How can she still shake me like this, mean so much to me, after all these years?

Did they fucking spike this damn apple cider or something?

I gulp down air, my throat suddenly parched. A wicked, all-too-familiar pain, gripping my chest.

I lower my arms and clench my fists at my sides.

I don't stop until I can feel the stinging pressure of my nails as they dig on the inside of my palms.

Every fiber of my being wants to go up to her, pick her up, throw her over my shoulder and drag her out of here in a sort of caveman-like frenzy.

Then, once I'd have her alone, I'd kiss her stupid, and then I'd kiss her smart again, until the idea that we're fucking perfect for each other would be crystal clear in her mind.

I can practically see myself as I stalk up to her.

And it takes me only a second to realize I'm actually moving away from the wall.

Don't fucking even think about it, man!

My mind frantically scrambles for every piece of objection it can find.
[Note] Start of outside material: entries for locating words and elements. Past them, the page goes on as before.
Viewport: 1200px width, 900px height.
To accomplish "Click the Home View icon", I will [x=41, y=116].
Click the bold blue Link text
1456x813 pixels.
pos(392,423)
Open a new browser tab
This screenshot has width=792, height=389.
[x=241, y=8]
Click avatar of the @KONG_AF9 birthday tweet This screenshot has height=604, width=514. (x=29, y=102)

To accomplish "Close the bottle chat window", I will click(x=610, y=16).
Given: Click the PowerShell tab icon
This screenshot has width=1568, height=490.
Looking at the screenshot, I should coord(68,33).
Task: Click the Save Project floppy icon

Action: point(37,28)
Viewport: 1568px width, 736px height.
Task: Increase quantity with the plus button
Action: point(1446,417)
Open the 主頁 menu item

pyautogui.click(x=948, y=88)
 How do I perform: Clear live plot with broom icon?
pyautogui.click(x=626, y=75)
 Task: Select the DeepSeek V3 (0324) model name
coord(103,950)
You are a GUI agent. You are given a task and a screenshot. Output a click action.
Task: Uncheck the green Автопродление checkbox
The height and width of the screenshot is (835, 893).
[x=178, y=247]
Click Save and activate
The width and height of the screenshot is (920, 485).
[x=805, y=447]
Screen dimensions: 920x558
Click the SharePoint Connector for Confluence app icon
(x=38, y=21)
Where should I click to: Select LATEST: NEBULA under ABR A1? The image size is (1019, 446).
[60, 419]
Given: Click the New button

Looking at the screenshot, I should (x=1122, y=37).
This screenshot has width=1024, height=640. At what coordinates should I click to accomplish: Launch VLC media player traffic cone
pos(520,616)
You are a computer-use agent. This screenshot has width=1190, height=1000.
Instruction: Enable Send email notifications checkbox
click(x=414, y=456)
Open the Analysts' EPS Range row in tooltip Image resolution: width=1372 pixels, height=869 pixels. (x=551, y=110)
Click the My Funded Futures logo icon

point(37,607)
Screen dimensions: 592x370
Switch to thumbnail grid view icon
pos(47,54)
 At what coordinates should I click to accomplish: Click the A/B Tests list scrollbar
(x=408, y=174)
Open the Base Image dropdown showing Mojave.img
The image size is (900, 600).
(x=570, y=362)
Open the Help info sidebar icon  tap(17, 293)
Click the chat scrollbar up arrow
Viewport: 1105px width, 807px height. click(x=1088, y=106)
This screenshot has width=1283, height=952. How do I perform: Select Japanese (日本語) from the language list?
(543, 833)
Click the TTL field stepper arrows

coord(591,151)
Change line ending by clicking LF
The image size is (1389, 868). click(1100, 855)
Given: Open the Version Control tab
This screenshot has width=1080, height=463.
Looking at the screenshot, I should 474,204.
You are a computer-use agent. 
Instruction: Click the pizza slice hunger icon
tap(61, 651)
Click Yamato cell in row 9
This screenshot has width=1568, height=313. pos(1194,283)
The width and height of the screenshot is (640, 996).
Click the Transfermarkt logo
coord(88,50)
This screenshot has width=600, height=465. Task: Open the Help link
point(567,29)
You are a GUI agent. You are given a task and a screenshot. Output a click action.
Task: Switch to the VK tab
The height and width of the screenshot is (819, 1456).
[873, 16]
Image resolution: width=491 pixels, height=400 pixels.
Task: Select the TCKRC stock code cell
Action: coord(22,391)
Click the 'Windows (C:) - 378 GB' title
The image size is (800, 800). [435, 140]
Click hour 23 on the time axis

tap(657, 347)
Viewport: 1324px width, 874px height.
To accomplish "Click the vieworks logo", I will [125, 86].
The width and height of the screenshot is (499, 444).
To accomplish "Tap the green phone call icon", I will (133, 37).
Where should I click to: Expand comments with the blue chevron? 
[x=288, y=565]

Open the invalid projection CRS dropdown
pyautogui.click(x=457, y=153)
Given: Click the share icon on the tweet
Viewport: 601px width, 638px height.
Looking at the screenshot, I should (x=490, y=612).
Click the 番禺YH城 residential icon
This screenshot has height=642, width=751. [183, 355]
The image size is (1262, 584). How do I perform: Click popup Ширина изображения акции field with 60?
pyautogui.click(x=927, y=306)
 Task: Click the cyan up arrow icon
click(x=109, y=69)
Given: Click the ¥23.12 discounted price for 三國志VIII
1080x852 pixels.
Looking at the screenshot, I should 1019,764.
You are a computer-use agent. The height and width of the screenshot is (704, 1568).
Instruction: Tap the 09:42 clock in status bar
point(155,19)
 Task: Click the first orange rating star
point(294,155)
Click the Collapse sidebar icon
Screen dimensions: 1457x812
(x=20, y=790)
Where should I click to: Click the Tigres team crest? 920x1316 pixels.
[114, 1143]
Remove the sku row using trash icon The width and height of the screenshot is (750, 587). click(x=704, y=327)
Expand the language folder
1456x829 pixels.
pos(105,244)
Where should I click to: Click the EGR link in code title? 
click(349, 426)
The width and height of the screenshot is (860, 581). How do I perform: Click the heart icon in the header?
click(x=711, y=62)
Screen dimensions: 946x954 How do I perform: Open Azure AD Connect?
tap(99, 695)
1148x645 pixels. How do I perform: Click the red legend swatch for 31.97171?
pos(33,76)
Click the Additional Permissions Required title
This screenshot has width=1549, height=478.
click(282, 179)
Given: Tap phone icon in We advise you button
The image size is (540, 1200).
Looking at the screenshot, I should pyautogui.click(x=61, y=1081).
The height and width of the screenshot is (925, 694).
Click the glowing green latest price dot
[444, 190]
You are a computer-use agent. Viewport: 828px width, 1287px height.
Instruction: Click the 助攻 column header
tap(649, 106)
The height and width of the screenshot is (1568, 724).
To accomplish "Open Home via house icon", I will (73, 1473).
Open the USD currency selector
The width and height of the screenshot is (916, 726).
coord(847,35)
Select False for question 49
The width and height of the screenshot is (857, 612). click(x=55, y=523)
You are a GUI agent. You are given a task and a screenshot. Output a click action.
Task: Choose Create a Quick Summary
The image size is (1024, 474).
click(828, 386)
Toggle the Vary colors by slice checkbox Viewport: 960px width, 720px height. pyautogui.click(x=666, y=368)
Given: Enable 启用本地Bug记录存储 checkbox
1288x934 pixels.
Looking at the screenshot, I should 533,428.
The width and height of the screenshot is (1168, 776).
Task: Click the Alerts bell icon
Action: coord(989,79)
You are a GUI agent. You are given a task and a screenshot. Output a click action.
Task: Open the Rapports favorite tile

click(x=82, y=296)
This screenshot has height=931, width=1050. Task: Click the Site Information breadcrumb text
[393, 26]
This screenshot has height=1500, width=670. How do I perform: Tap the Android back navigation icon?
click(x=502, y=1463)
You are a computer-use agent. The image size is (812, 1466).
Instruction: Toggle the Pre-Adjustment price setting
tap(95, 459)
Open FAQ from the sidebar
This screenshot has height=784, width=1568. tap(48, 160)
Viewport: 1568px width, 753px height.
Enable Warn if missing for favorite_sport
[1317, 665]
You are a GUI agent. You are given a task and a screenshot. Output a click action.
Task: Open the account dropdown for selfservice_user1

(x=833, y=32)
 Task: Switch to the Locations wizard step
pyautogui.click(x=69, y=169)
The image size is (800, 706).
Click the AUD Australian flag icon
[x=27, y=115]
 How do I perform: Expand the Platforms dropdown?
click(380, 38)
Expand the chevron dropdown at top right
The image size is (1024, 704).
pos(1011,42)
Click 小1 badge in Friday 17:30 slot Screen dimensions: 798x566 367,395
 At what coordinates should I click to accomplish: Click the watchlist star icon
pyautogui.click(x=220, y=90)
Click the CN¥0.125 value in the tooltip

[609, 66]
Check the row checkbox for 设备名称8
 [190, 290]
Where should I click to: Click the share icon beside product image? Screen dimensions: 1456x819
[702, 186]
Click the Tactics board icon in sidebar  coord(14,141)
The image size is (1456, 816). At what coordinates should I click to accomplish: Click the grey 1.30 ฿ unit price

I've idealized what I felt that night.

No one can fall in love that fast, right?

I barely know her.

No, scratch that: I don't know her at all.

I haven't seen her, let alone spoken to her in seven fucking years.

What would I even tell her?

Oh, and let's not forget my favorite reason why I should stay fucking put or even better leave this stupid fucking party pronto.

She doesn't want me. She never did.

She made it clear seven years ago that she didn't want me around, romantically or otherwise.